Posteriormente, en plena campaña por la revocatoria de Villarán, se firmaría la “Adenda N° 1 al Contrato de Concesión Línea Amarilla”; y, en el 2016 INVEPAR vendería la concesión por más de US$1,700 Millones.

Esta operación de la firma de la Adenda N° 1, se vea por donde se vea, resulta totalmente irregular, desde principio a fin.

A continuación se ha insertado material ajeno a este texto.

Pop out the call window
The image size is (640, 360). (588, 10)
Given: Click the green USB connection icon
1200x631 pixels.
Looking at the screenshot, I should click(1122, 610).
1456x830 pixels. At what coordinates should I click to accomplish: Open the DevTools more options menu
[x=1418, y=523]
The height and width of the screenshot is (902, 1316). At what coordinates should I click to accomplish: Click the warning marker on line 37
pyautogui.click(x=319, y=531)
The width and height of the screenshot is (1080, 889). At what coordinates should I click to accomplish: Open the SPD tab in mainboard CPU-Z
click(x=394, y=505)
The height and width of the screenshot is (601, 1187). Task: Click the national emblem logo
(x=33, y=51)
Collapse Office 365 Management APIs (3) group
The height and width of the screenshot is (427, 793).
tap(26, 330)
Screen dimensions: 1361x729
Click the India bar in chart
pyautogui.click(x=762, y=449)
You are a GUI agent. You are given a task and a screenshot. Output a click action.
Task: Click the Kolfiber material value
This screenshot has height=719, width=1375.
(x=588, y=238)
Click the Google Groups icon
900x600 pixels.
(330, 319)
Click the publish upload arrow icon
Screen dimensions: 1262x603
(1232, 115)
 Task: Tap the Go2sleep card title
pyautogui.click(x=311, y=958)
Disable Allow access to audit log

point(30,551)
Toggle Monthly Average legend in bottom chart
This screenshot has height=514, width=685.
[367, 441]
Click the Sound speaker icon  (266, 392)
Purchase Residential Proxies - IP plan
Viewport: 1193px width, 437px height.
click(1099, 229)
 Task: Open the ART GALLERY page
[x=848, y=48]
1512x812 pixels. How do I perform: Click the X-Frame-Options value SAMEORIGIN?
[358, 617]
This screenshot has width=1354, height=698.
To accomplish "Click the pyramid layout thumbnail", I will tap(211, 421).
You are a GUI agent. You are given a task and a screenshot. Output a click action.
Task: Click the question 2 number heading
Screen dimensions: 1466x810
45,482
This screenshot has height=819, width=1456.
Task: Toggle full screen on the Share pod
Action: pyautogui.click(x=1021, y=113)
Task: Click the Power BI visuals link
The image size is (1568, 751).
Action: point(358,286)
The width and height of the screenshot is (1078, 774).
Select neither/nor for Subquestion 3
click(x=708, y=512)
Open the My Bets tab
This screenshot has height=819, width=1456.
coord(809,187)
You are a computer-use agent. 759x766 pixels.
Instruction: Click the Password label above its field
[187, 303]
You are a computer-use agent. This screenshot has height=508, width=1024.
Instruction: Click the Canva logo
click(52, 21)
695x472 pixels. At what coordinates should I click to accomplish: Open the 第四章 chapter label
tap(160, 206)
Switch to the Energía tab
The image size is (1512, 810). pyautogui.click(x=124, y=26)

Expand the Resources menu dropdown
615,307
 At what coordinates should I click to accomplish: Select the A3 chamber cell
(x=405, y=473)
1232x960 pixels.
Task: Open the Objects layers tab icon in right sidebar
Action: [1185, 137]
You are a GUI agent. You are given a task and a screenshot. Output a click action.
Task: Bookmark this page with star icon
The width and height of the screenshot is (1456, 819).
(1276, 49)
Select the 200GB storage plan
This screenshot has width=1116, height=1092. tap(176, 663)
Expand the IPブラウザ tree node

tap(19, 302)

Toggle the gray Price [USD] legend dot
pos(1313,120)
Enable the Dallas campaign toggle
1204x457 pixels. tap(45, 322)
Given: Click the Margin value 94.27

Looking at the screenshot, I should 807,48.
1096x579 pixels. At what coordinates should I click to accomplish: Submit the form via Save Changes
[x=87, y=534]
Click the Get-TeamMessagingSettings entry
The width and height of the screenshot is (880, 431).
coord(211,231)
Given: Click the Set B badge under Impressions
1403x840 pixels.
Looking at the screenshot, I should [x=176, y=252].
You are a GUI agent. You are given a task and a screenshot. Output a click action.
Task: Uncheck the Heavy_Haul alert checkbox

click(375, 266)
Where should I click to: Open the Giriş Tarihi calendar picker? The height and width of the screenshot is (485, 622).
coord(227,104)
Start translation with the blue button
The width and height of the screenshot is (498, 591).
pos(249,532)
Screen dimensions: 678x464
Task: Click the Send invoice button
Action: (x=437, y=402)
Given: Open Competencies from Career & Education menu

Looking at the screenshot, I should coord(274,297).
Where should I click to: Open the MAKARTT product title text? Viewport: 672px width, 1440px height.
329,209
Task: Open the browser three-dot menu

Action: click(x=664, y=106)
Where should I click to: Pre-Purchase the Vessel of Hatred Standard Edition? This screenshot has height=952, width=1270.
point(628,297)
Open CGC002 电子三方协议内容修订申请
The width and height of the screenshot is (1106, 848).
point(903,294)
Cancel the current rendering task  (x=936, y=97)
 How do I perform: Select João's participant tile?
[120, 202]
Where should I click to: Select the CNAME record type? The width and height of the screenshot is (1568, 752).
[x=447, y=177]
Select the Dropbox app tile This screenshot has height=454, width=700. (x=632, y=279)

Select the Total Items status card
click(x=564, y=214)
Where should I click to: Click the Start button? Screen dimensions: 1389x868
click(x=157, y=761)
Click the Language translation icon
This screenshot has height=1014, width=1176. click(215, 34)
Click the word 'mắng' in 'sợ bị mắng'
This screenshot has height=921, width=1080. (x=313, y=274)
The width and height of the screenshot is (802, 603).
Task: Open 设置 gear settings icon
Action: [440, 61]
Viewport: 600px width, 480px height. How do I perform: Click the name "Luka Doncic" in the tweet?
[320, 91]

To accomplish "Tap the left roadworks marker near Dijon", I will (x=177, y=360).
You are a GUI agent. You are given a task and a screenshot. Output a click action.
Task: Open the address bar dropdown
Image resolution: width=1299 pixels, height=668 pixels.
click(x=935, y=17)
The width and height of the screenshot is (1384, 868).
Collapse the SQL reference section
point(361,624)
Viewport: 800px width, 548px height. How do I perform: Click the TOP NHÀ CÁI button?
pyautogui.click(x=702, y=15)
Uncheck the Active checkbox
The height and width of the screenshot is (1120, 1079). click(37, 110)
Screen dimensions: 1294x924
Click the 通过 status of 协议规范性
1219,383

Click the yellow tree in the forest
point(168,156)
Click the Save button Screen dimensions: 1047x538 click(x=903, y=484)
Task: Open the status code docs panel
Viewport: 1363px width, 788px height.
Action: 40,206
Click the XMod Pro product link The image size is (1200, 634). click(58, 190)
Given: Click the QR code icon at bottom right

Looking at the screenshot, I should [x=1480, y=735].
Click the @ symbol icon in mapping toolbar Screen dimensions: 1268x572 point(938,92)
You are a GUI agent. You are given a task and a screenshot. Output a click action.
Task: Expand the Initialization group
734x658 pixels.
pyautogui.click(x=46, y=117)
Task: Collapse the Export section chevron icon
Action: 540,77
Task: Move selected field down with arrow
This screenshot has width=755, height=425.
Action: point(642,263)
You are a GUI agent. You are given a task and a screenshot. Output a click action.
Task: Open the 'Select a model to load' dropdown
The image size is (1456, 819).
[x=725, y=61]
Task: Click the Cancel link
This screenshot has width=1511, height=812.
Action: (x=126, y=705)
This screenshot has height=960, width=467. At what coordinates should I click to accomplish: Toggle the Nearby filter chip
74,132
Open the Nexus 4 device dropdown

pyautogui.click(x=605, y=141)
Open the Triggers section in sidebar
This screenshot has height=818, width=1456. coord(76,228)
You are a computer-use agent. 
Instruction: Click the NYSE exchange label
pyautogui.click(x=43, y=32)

Marisa Glave ha declarado públicamente ser la artífice de la Adenda N° 1; consecuentemente, también lo sería del Acta-Contrato de 20 de mayo de 2011. ¿Qué soporta nuestra hipótesis? Para comenzar el hecho que la negociación del terreno de Campoy para la reubicación de la comunidad Shipibo-Konibo habría comenzado febrero de 2011, como se narra en “Crónica de una Administración Municipal corrupta
(IV)”, donde ella es “la estrella”.

Pero si esto no fuera suficiente para levantar sospechas, la periodista Karina Novoa ha mostrado, al menos, dos correos, que así lo acreditarían: uno, de 15 de diciembre de 2011, que Javier Mercado dirige tanto a Rey como a Glave con relación a las cuentas de una “caja chica” para el equipo de trabajo de campo en comunidad Shipibo-Konibo solventada por OASLAMSAC; y, uno segundo, que es un correo de André Bianchi a Rey sobre apoyo a la mencionada comunidad indígena, y que Rey reenvía a Glave el domingo 5 de febrero de 2012 a las 4:57pm.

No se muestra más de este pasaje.